#### Dataset extract

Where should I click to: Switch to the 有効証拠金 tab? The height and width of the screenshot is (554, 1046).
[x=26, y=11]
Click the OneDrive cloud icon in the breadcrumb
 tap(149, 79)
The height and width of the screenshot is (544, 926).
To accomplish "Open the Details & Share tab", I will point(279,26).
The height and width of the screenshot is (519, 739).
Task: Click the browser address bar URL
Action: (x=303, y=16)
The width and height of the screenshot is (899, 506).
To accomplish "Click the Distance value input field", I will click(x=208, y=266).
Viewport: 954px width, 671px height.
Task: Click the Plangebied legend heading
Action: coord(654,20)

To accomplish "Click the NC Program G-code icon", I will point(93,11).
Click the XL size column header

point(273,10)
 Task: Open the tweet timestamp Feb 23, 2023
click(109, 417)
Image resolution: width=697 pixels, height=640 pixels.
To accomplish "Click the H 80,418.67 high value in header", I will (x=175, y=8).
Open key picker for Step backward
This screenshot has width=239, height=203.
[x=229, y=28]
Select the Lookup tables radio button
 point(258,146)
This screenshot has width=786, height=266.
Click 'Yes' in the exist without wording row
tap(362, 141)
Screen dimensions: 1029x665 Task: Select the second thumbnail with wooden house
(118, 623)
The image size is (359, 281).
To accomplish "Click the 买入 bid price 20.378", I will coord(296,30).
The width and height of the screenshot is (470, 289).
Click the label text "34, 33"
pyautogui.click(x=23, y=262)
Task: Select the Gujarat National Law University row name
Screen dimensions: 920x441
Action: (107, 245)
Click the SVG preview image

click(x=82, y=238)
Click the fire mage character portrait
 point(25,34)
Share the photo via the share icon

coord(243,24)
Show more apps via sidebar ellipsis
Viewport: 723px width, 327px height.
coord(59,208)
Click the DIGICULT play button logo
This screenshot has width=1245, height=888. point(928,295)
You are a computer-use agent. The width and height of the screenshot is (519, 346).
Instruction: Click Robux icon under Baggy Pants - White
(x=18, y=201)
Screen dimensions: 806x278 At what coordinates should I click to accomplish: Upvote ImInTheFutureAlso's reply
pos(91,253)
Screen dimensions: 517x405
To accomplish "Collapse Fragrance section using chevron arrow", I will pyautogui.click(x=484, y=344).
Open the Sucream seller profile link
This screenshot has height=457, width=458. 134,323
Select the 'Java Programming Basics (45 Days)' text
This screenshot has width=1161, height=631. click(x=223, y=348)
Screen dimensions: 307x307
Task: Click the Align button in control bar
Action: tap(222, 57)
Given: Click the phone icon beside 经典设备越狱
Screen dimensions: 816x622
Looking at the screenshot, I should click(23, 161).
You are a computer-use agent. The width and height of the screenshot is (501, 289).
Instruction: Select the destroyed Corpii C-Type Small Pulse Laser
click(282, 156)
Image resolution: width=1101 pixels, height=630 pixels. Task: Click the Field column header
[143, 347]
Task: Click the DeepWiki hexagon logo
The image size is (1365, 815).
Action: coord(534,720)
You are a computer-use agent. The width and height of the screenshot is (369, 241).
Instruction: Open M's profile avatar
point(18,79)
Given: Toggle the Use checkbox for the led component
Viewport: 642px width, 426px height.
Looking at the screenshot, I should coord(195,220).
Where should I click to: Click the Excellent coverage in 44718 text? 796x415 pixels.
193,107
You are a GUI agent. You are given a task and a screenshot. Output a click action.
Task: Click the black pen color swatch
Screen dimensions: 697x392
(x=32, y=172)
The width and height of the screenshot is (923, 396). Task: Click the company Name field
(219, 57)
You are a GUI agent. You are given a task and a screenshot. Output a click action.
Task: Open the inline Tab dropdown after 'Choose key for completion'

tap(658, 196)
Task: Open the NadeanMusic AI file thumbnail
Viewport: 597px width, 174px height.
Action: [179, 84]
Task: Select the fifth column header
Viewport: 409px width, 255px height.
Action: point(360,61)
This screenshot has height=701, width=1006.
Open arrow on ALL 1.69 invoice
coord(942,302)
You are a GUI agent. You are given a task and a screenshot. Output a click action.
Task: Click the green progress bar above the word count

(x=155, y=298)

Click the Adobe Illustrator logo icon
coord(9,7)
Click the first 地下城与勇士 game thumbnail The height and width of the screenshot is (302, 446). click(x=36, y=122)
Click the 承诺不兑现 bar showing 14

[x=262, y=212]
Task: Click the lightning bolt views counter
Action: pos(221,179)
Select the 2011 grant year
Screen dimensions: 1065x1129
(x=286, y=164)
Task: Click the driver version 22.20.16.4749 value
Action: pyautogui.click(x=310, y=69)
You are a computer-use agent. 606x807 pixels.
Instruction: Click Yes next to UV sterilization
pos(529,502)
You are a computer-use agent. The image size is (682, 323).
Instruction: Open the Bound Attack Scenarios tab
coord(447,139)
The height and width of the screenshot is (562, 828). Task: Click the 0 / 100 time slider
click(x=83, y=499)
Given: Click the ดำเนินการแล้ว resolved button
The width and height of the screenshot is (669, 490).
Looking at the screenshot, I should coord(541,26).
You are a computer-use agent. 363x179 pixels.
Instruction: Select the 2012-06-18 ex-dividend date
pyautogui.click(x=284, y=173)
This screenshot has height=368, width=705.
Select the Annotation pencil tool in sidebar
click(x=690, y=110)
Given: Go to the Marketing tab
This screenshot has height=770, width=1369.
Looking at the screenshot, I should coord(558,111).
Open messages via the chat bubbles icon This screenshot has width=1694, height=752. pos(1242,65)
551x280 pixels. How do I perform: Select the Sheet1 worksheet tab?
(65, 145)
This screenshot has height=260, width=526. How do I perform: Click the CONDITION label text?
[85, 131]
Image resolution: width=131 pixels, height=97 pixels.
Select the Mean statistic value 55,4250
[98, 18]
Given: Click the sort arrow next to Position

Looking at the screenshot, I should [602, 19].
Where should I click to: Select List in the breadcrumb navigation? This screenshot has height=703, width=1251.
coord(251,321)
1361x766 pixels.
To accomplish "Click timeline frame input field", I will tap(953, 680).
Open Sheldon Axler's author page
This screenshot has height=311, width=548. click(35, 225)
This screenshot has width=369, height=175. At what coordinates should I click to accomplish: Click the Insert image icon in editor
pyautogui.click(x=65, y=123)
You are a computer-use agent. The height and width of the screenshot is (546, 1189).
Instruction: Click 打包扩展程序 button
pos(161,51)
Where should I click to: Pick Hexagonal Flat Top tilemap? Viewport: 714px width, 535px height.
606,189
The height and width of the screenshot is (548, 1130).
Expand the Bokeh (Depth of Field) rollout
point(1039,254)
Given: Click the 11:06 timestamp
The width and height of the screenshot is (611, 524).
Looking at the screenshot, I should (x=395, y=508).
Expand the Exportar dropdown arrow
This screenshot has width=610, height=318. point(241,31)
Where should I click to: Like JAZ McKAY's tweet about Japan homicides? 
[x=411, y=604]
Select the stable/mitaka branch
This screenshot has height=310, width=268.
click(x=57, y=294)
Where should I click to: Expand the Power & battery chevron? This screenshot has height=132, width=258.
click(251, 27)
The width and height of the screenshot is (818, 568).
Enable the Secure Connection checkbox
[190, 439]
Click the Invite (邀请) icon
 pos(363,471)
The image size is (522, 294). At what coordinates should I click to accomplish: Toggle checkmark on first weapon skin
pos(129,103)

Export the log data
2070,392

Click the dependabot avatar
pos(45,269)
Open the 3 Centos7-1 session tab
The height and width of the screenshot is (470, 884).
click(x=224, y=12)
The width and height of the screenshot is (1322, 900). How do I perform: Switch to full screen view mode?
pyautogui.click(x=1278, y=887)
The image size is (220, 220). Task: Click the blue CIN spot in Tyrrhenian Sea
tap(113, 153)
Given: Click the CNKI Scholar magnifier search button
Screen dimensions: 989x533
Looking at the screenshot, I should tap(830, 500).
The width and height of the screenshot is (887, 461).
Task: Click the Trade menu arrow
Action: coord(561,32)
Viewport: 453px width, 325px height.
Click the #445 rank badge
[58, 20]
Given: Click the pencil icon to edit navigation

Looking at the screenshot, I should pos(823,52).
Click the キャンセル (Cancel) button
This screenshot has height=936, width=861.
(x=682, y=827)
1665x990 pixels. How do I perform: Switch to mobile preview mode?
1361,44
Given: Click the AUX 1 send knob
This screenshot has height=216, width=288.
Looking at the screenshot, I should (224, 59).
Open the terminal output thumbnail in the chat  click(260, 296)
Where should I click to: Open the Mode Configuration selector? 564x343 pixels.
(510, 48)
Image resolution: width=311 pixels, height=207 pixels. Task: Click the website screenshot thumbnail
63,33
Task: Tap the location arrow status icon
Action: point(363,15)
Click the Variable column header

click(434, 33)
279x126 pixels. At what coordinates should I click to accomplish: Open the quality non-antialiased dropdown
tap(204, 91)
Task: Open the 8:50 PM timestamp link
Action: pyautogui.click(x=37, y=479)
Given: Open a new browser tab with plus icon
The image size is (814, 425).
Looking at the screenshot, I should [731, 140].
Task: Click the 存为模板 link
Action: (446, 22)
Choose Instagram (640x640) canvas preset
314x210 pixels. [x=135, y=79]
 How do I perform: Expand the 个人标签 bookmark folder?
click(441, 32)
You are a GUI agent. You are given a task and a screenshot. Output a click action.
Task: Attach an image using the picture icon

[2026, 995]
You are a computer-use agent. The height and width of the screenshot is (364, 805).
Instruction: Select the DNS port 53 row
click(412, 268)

########

**How to complete this task**. Beginning at the top of the data, please return every line until and including the line containing "Image resolution: width=697", copied exactly, and nothing past it.

**Final answer**.
Where should I click to: Switch to the 有効証拠金 tab? The height and width of the screenshot is (554, 1046).
[x=26, y=11]
Click the OneDrive cloud icon in the breadcrumb
 tap(149, 79)
The height and width of the screenshot is (544, 926).
To accomplish "Open the Details & Share tab", I will point(279,26).
The height and width of the screenshot is (519, 739).
Task: Click the browser address bar URL
Action: (x=303, y=16)
The width and height of the screenshot is (899, 506).
To accomplish "Click the Distance value input field", I will click(x=208, y=266).
Viewport: 954px width, 671px height.
Task: Click the Plangebied legend heading
Action: coord(654,20)

To accomplish "Click the NC Program G-code icon", I will point(93,11).
Click the XL size column header

point(273,10)
 Task: Open the tweet timestamp Feb 23, 2023
click(109, 417)
Image resolution: width=697 pixels, height=640 pixels.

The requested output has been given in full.